任务 A: 用两句话概括这段节选。
任务 B: 把节选中的“问起小店的历史，年迈的店主想了许久：“有二十年了吧。””这句话译成英文。
任务 C: 节选中用“老”或“年迈”形容了哪些事物？请全部列出。

不过,不管是城市还是农村,最近三十年的国庆节,对于所有男性来说,有一个视觉大戏每隔几年就要上演一次。那就是国庆阅兵。它见证了我们的国家从弱变强,从量的积累到质的飞跃。
那碗鸭血粉丝汤
文/张翼 (机动部 记者)
有些事物,看起来是完全风马牛不相及的,比如,鸭血粉丝汤和国庆节。
有些事物,联系起来之后又会发现其实是有千丝万缕关系的,比如,鸭血粉丝汤和国庆节。
大西路上的一条巷子里,有一家鸭血粉丝店,巷子很老,小店也很老,甚至已经老到没有店名,只有墙上依稀可辨的几个字以及时不时传来的阵阵香味,能让人知道这家店的存在。
问起小店的历史,年迈的店主想了许久:“有二十年了吧。”显然,小店的年龄已和屋顶上变了颜色的瓦片一样,早已无从考究。

所示数据:
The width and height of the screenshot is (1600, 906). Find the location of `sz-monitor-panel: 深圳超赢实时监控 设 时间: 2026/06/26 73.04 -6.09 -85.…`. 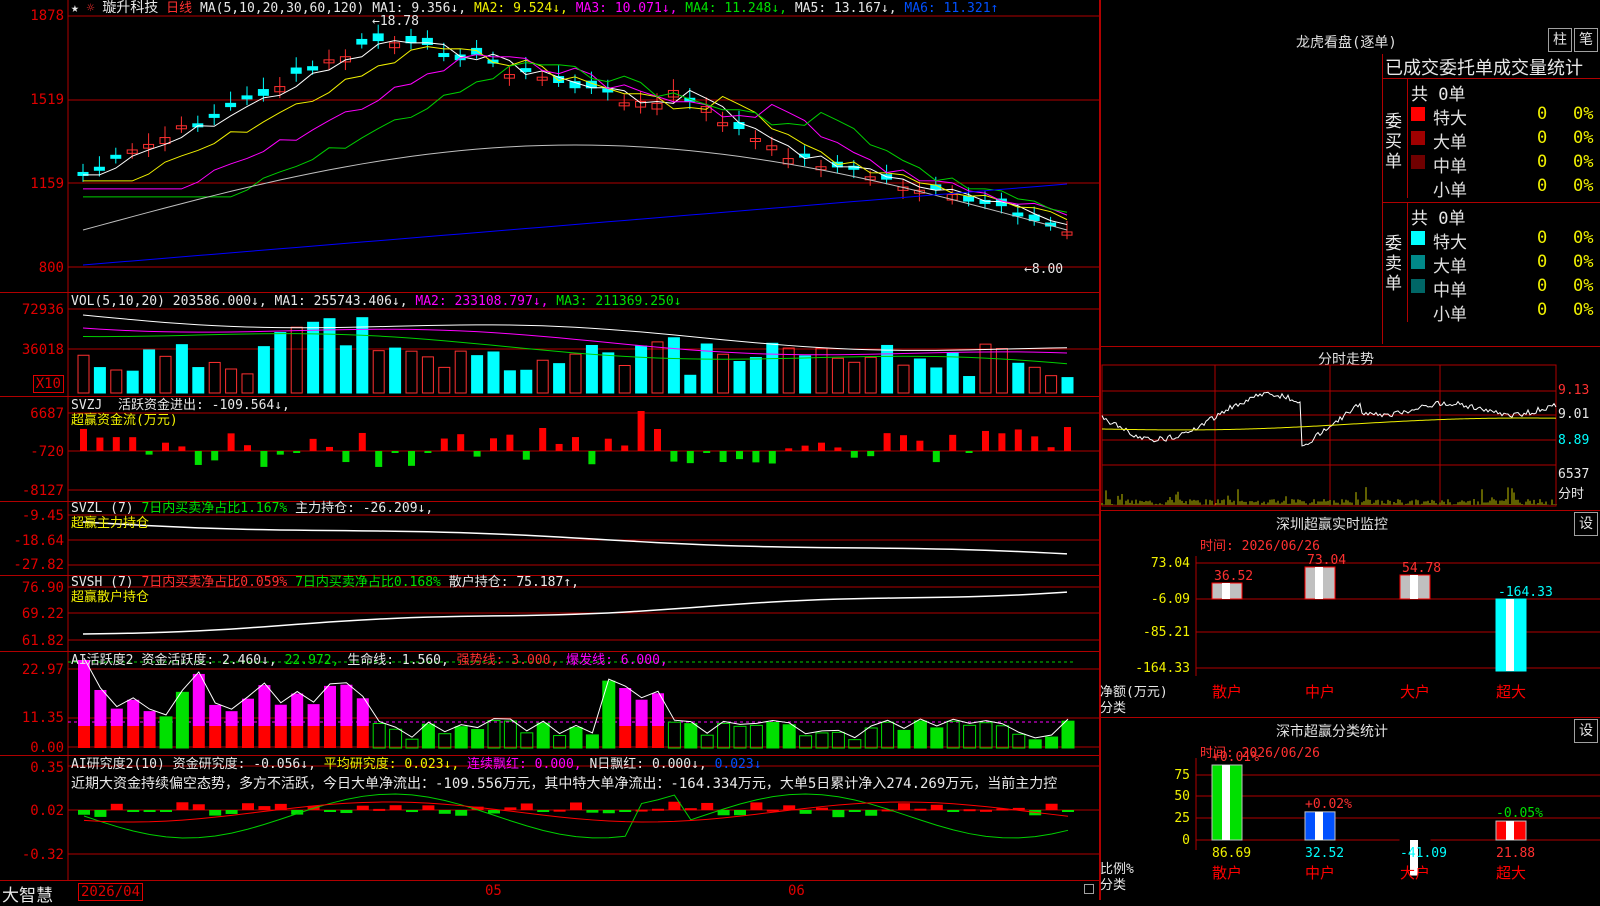

sz-monitor-panel: 深圳超赢实时监控 设 时间: 2026/06/26 73.04 -6.09 -85.… is located at coordinates (1350, 614).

回答 A: 最近三十年，国庆阅兵每隔几年就上演一次，见证了国家从弱变强、从量的积累到质的飞跃。另一篇文章写大西路一条老巷子里有一家没有店名的鸭血粉丝老店，年迈的店主说它大约开了二十年。

回答 B: When asked about the shop's history, the elderly owner thought for a long while: "About twenty years, I suppose."

回答 C: 巷子、小店、店主